Records for locating described items
════

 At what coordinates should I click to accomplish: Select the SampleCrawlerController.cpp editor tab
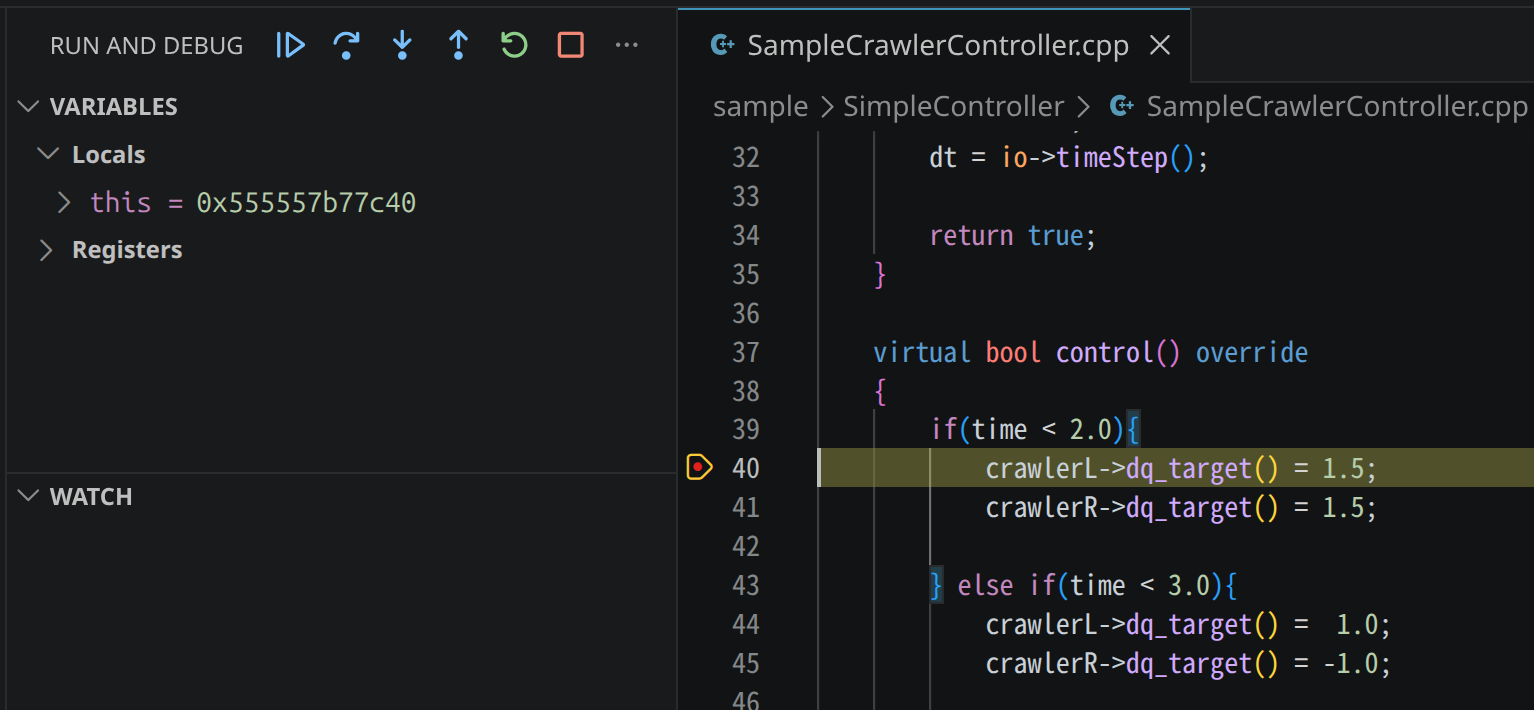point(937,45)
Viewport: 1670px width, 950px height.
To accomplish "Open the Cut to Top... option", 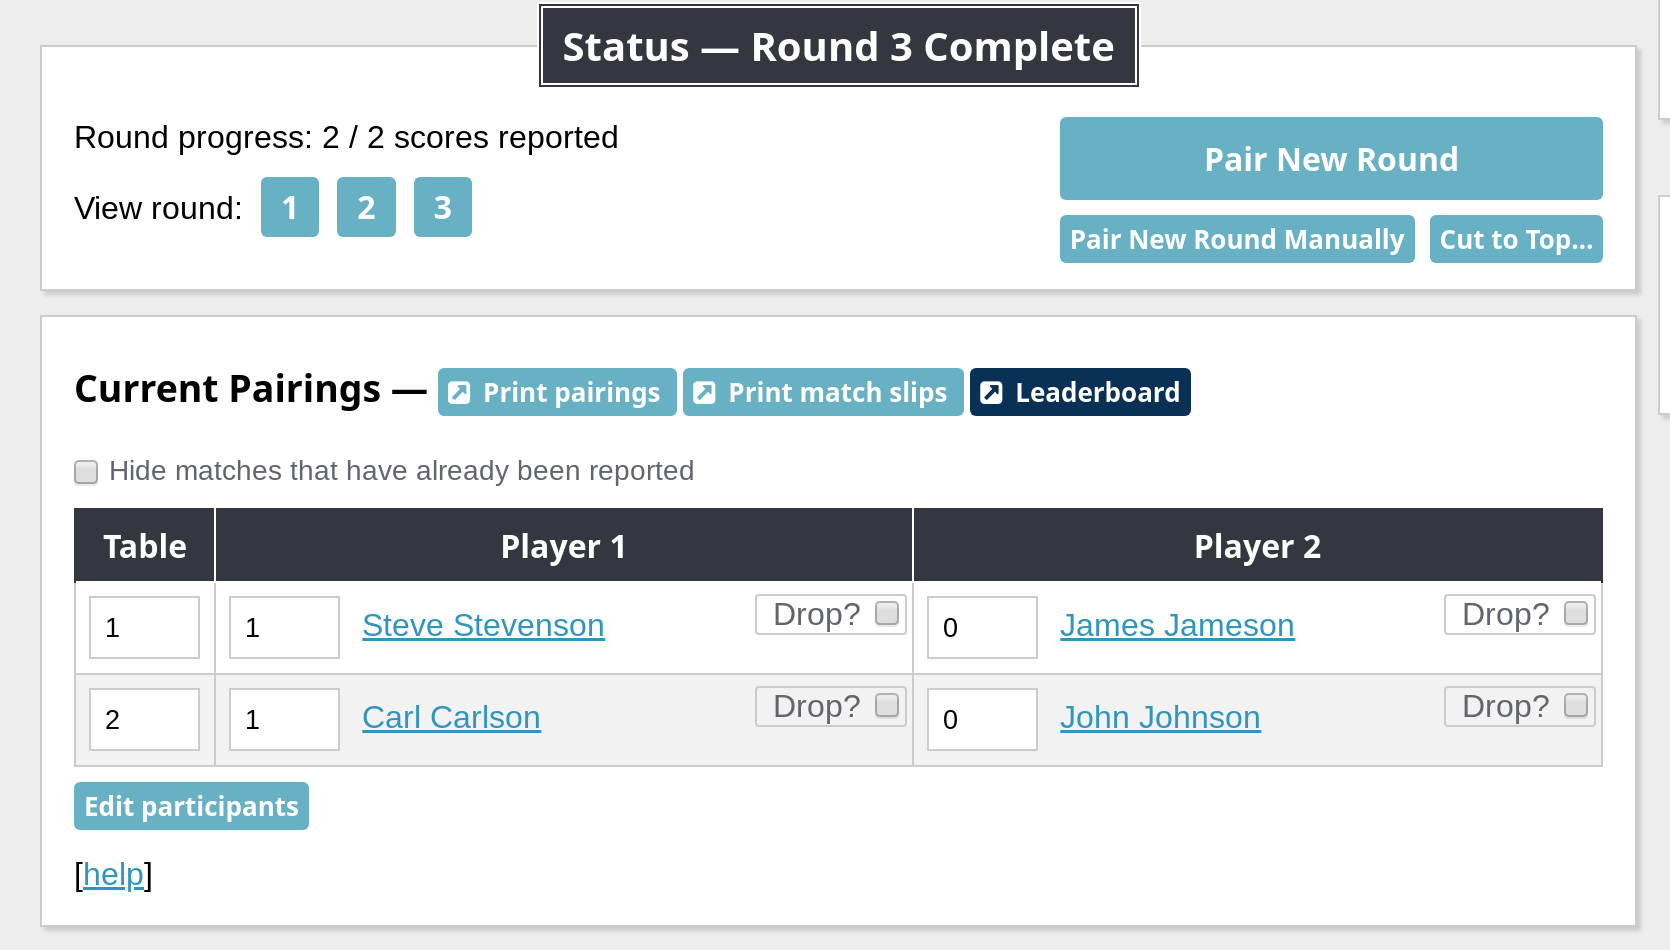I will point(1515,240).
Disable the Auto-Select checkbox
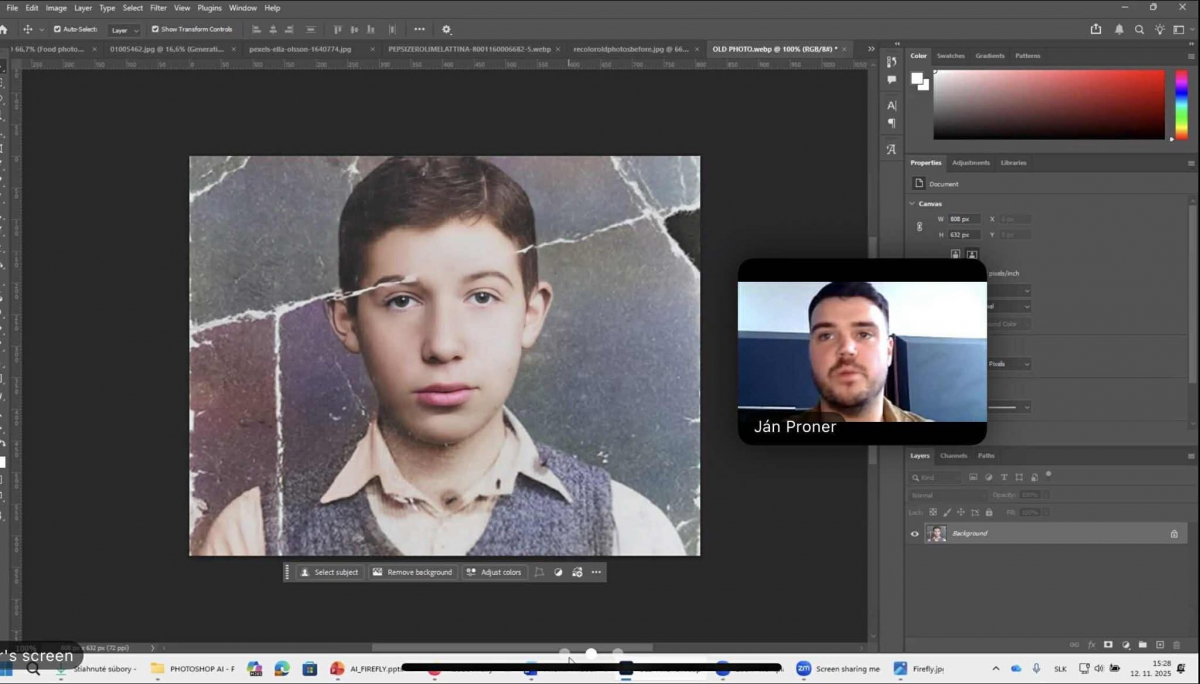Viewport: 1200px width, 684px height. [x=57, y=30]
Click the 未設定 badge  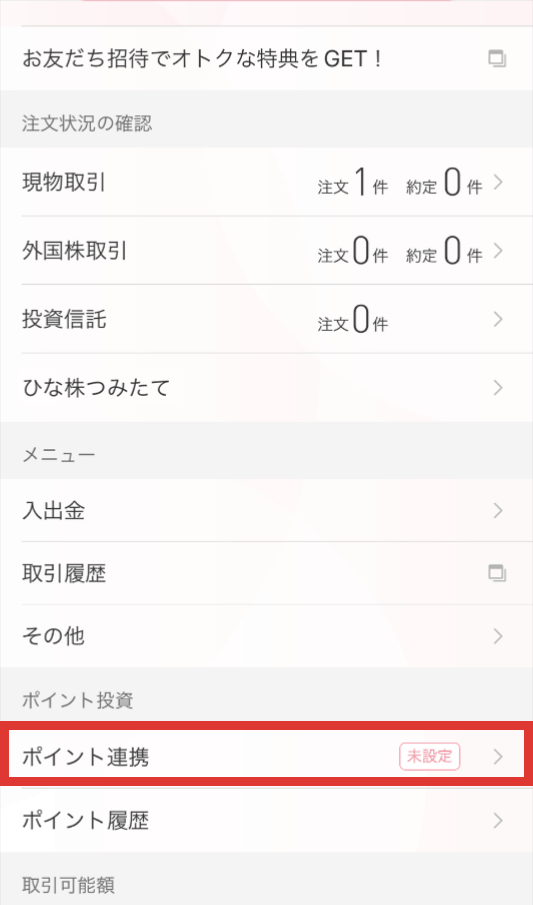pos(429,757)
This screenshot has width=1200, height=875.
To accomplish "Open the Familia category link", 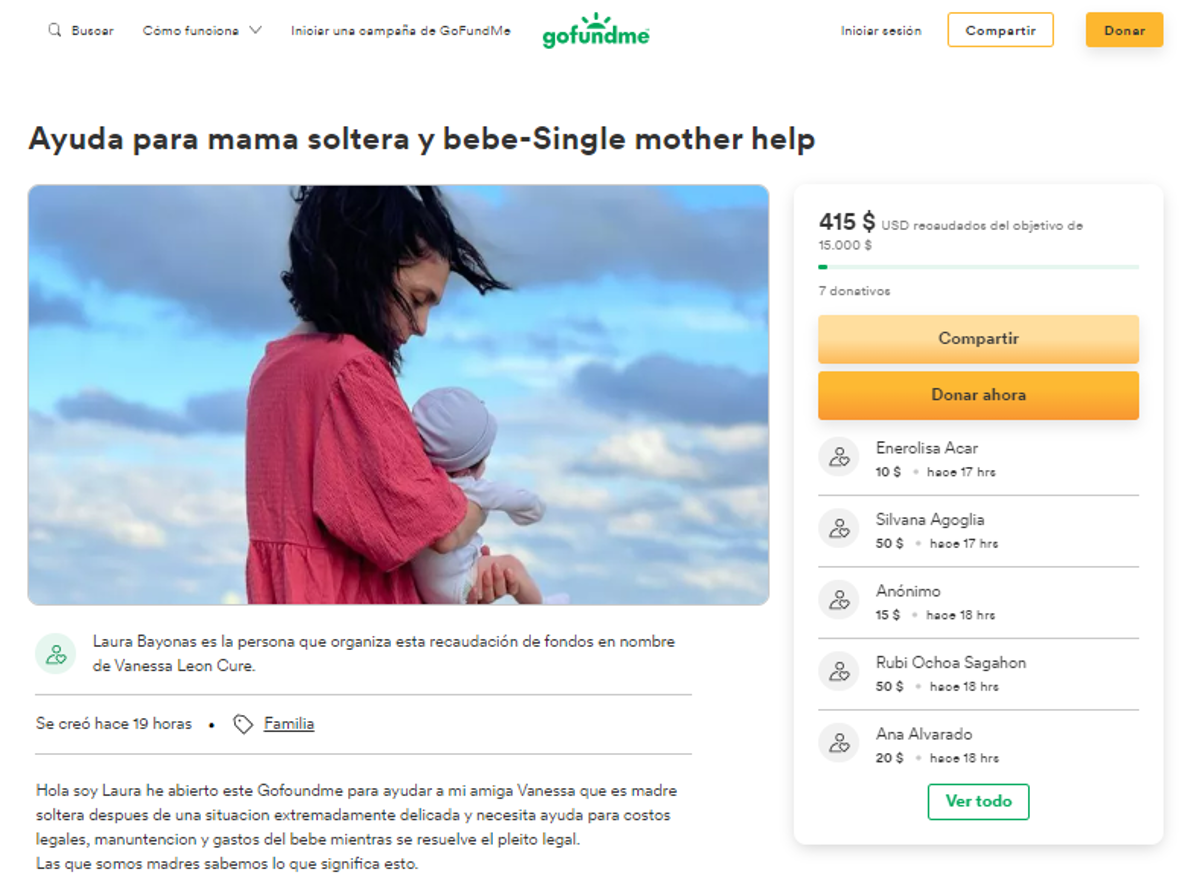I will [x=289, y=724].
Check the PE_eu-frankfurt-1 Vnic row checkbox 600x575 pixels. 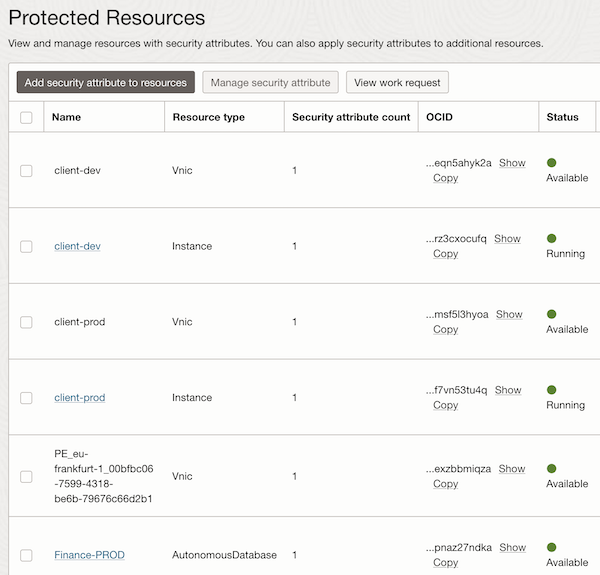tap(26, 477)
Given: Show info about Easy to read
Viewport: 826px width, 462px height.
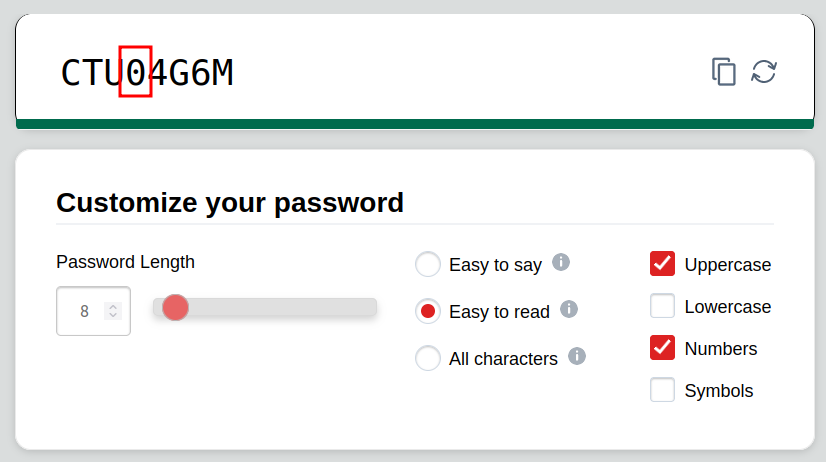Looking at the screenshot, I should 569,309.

════

- [GOAL]:
Quote the records verbatim from the line containing "Given: Show info about Easy to read" through the end of the records, with both ends included, and leave the pictures out of your answer.

- [RESPONSE TO THE EXERCISE]:
Given: Show info about Easy to read
Viewport: 826px width, 462px height.
Looking at the screenshot, I should 569,309.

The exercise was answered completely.